SCHOOL OF COMPUTER SCIENCE – Colloquium Series
The School of Computer Science at the University of Windsor is pleased to present…
Colloquium Presentation by Dr. Oleg Zaikin

Abstract:
MD4 and MD5 are prominent cryptographic hash function proposed in the early 1990s. MD4 consists of 48 steps and produces a hash of size 128 bits given a message of an arbitrary finite size. MD5 isa strengthened 64-step version of MD4. Both MD4 and MD5 are vulnerable to practical collision attacks, yet it is still not realistic toinvert them, i.e. to find a message given a hash. In 2007, the truncated 39-step version of MD4 was inverted for one specified hash via reducing to the Boolean satisfiability problem (SAT) and applying a Conflict-Driven Clause Learning (CDCL) solver. As for MD5, in 2012 its truncated 28-step version was inverted for one specified hash via a CDCL solver. Until recently, these results were state of the art. This talk will reveal how 40-, 41-, 42-, and 43-step MD4 can be inverted via the Cube-and-Conquer approach (a combination of CDCL and lookahead). Also, by applying the same approach, 28-step MD5 is inverted for three more specified hashes compared to the paper from 2012.

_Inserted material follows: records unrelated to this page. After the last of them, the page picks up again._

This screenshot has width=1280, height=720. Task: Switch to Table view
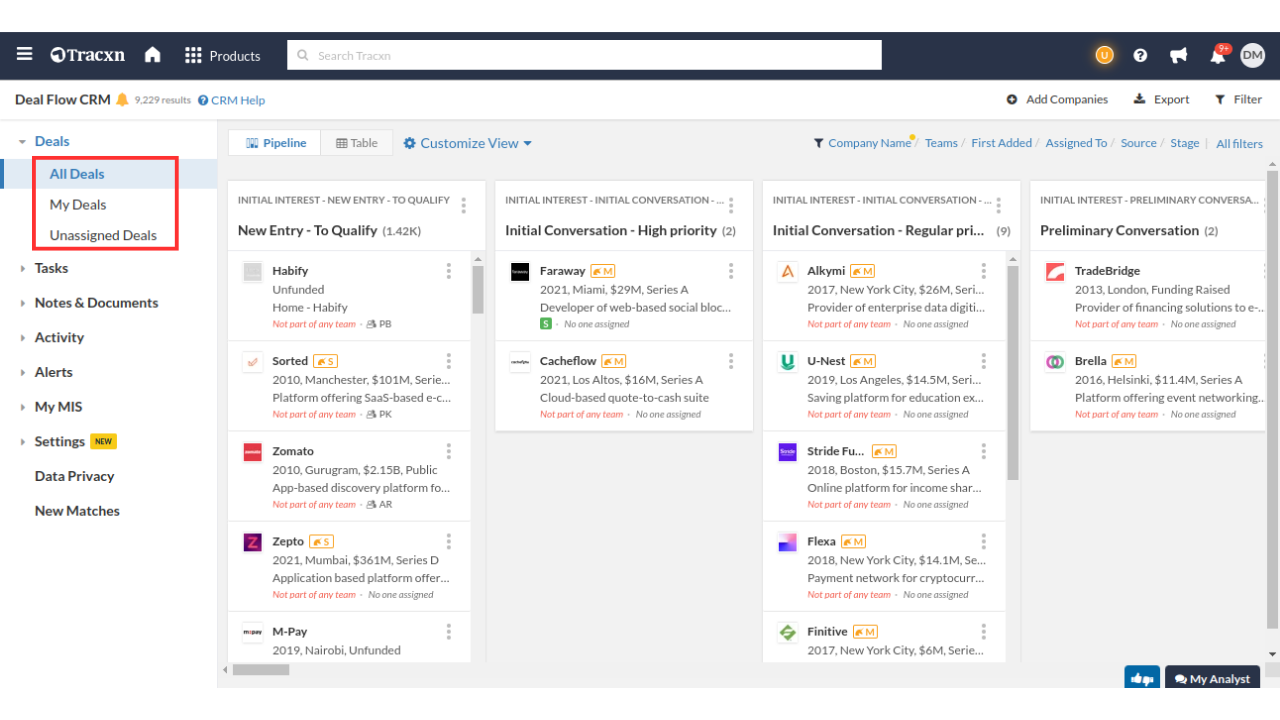click(x=357, y=143)
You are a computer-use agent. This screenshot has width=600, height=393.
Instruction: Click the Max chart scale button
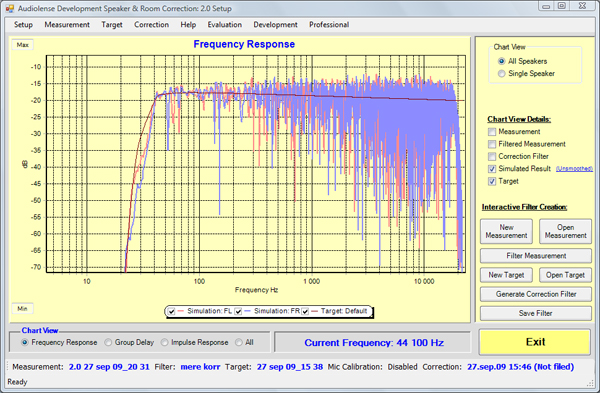pos(23,45)
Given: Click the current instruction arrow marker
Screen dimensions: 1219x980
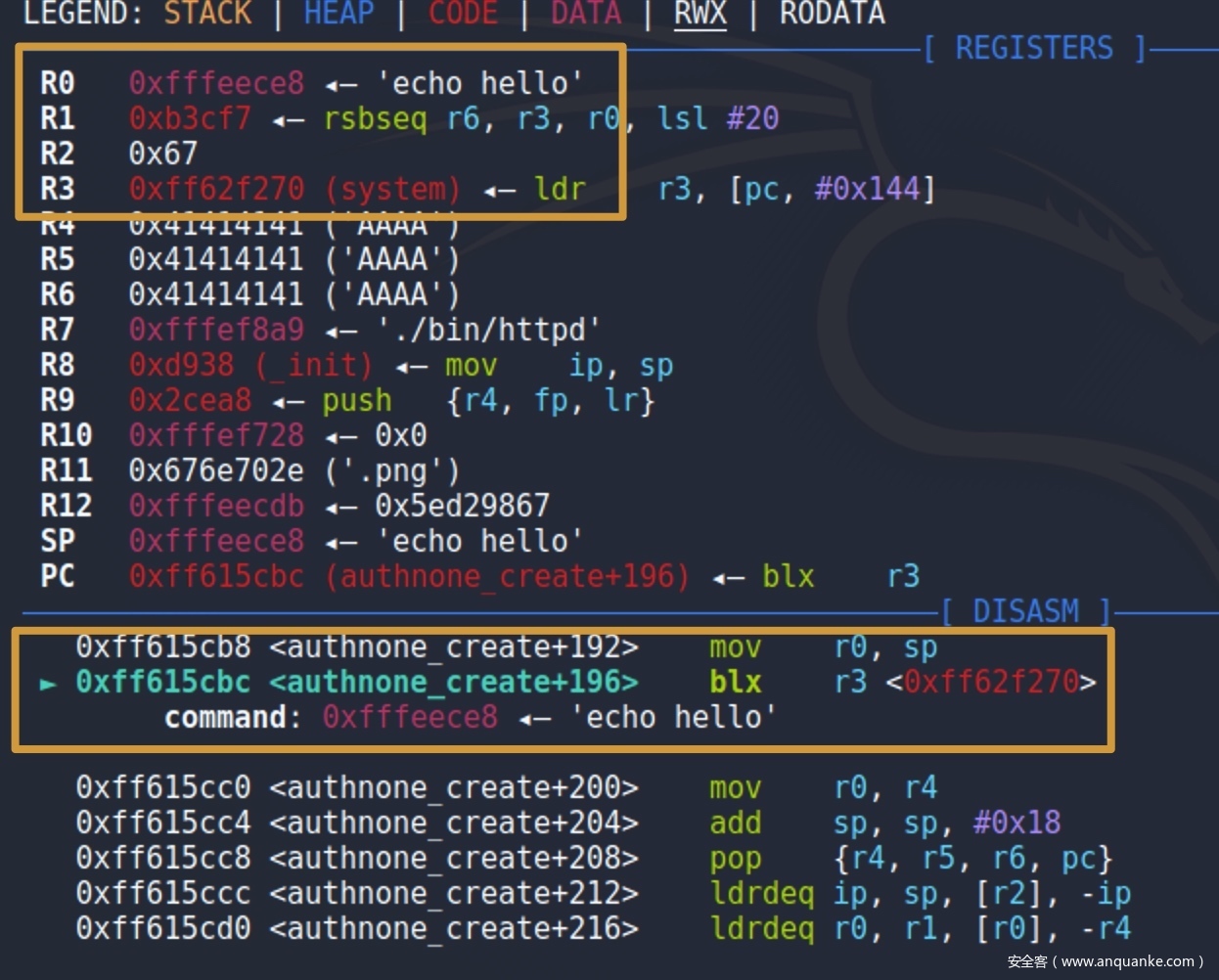Looking at the screenshot, I should pyautogui.click(x=47, y=684).
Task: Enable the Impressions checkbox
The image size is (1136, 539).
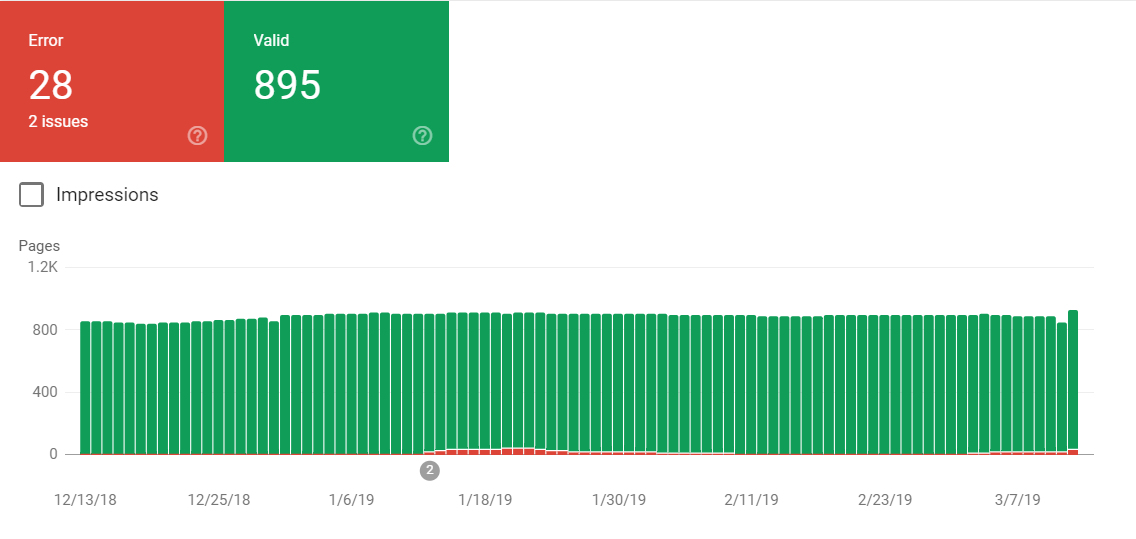Action: [x=32, y=195]
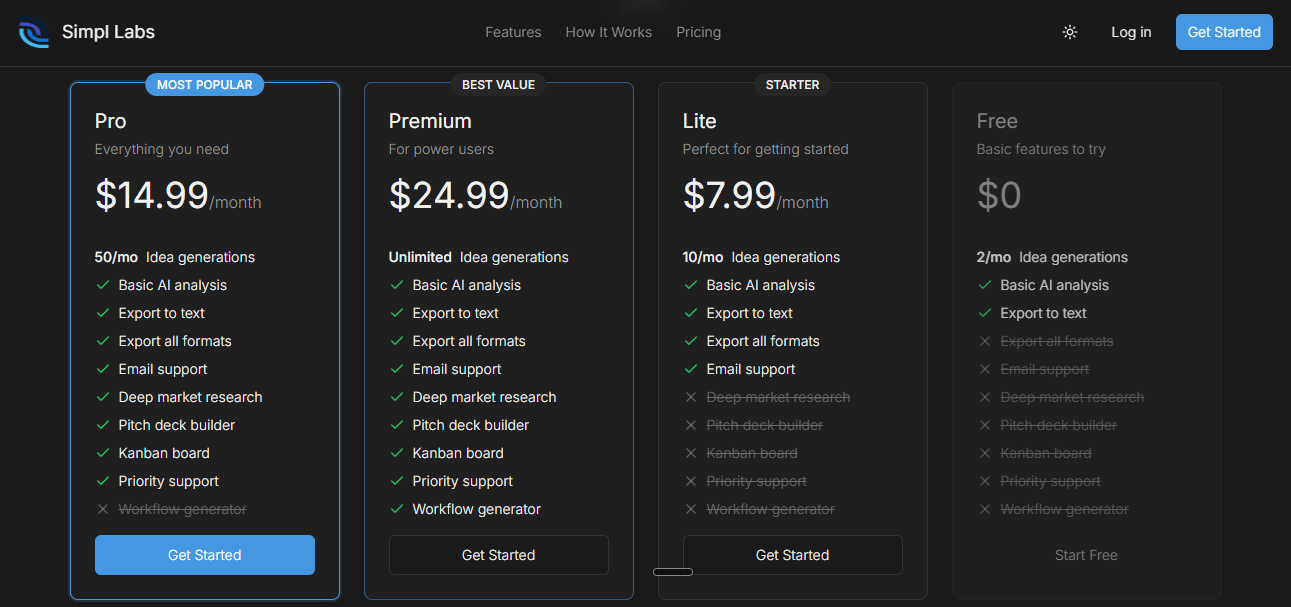Image resolution: width=1291 pixels, height=607 pixels.
Task: Click the checkmark beside Premium's Workflow generator
Action: 395,509
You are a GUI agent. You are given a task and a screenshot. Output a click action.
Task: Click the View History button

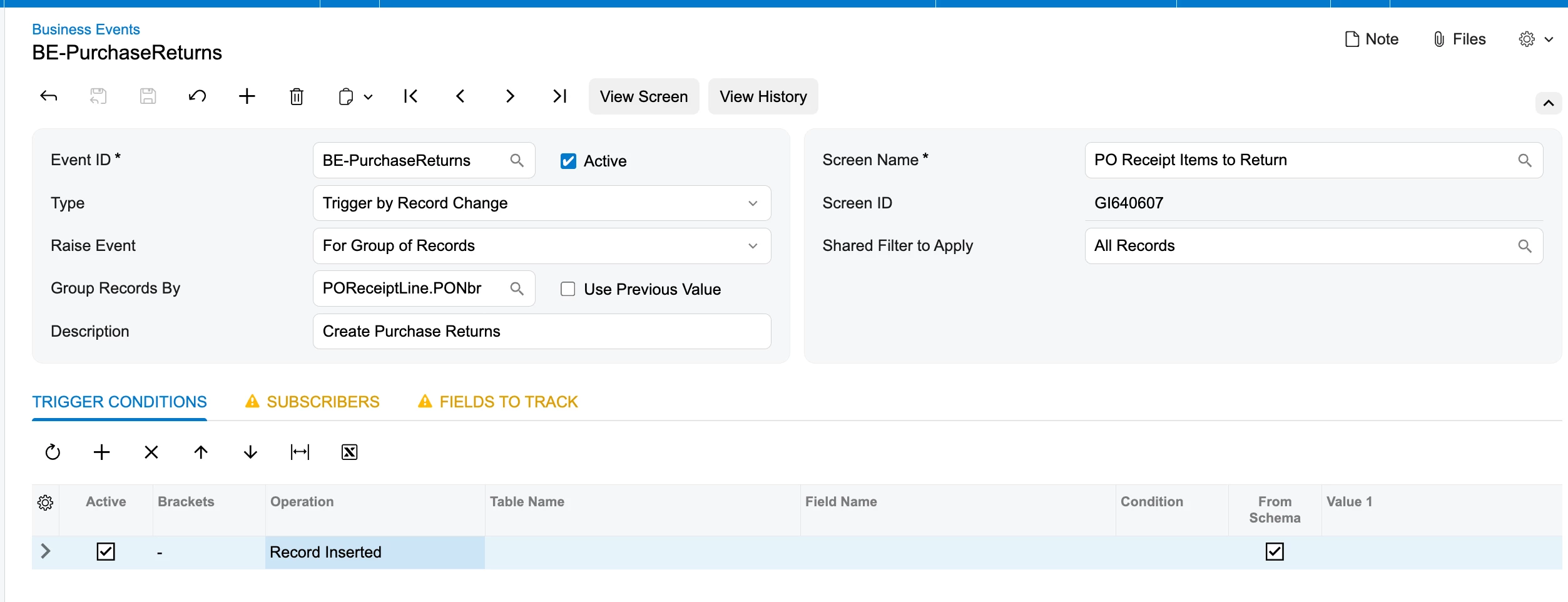tap(763, 96)
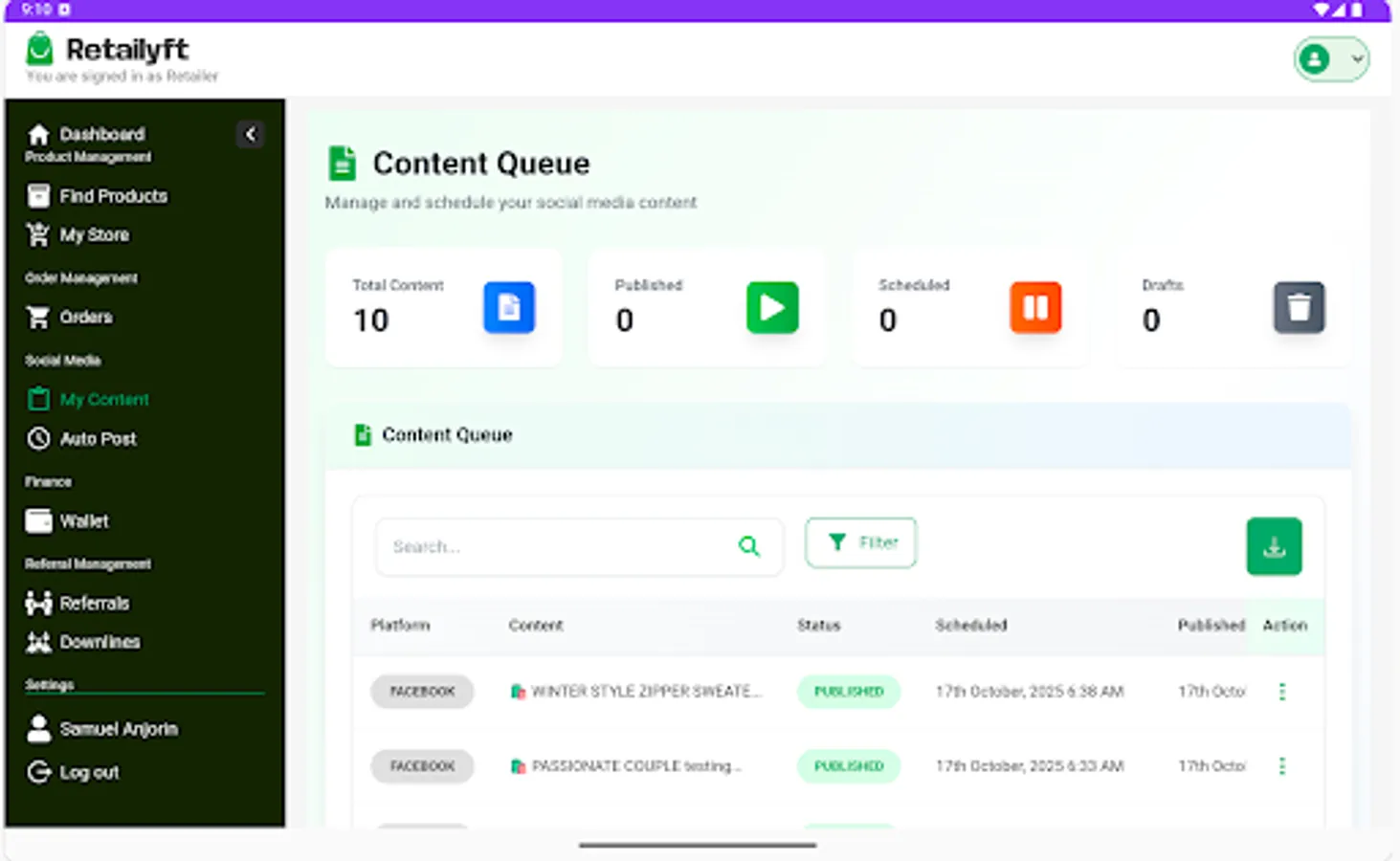
Task: Switch to My Content section
Action: click(x=105, y=399)
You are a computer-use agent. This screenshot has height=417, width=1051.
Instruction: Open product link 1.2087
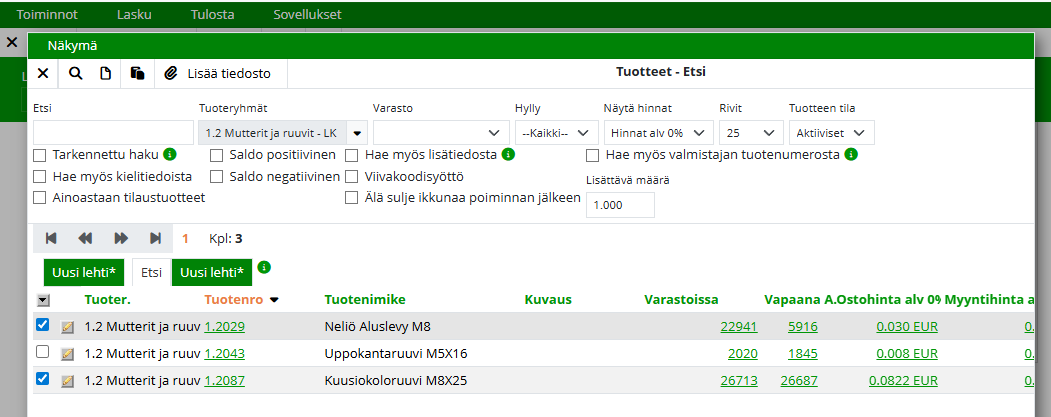pyautogui.click(x=224, y=380)
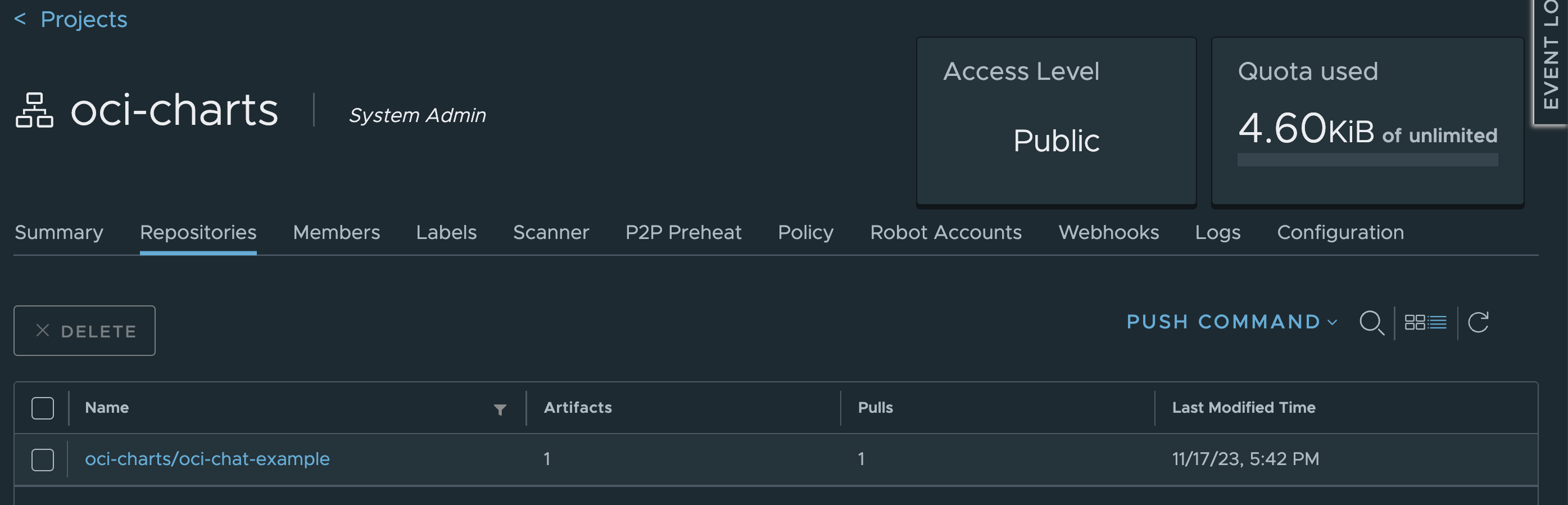
Task: Click the search magnifier icon
Action: pyautogui.click(x=1371, y=322)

Keywords: artificial intelligence, automated reasoning, SAT, Cube-and-Conquer, cryptographic hash function, cryptanalysis
Biography:
Dr. Oleg Zaikin is a leading researcher at Matrosov Institute for System Dynamics and Control Theory, a research institute of the Russian Academy of Sciences. His PhD was dedicated to SAT-based cryptanalysis of stream ciphers. Then he was a research assistant at the Computer Science Department of Swansea University, United Kingdom, where he applied Cube-and-Conquer to find new combinatorial designs based on Latin squares. Currently, his research is mainly focused on applying Cube-and-Conquer to hard cryptanalysis and combinatorial problems.